At Wolstanton, in the Potteries, there was a somewhat fussy verger called Oakes. On one occasion, just at the time of the year when it was doubtful whether lights would be wanted or no, and when they had not yet been lighted for evening service, a stranger, who was a very smart young clergyman, was reading the lessons and had some difficulty in seeing. He had on a pair of delicate lavender kid gloves. The verger, perceiving his difficulty, went to the vestry, got two candles, lighted them, and walked to the lectern, before which he stood solemnly holding the candles (without candlesticks) in his hands. This was sufficiently trying to the congregation, but suddenly some one rattled the latch of the west door, when Oakes, feeling that it was absolutely necessary to go and see what was the matter, thrust the two candles into the poor young clergyman's delicately gloved hands, and left him!
At the church of Stratfieldsaye, where the Duke of Wellington was a regular attendant, a stranger was preaching, and the verger when he ended came up the stairs, opened the pulpit door a little way, slammed it to, and then opened it wide for the preacher to go out. He asked in the vestry why he had shut the door again while opening it, and the verger said, "We always do that, sir, to wake the duke."
A former young curate of Stoke being very anxious to do things rubrically, insisted on the ring being put on the "fourth finger" at a wedding he took. The woman resisted and said, "I would sooner die than be married on my little finger." The curate said, "But the rubric says so," whereupon the deus ex machinâ appeared in the shape of the parish clerk, who stepped forward and said, "In these cases, sir, the thoomb counts as a digit."

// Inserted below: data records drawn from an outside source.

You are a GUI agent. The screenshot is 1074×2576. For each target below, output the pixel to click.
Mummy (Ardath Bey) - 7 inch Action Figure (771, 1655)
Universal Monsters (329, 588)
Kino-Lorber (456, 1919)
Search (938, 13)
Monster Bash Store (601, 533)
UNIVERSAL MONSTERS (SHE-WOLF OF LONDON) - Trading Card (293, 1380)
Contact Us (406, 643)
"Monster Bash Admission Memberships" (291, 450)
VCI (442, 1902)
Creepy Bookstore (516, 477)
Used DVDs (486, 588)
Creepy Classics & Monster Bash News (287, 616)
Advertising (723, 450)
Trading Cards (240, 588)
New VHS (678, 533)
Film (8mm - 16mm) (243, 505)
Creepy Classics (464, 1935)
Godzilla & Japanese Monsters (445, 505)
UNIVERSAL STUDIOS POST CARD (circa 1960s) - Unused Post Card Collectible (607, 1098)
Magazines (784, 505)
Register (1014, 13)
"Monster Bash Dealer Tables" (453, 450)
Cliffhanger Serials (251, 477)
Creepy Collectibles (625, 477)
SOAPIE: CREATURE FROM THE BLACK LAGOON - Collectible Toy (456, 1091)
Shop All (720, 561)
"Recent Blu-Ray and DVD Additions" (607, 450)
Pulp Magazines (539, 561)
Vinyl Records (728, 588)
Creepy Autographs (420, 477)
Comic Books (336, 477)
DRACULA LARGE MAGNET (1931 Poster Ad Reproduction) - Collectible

A gentleman going to see a ritualistic church in London was walking into the chancel when an official stepped forward and said, "You mustn't go in there." "Why not?" said the gentleman. "I'm put here to stop you," said the man. "Oh! I see," said the gentleman; "you're what they call the rude screen, aren't you?"
A clergyman in the diocese of Wakefield told me that when first he came to the parish he found things in a very neglected state, and among other changes he introduced an early celebration of the Holy Communion. An old clerk collected the offertory, and when he brought it up to the clergyman he said, "There's eight on 'em, but two 'asn't paid."
A verger was showing a lady over a church when she asked him if the vicar was a married man. "No, ma'am," he answered, "he's a chalybeate."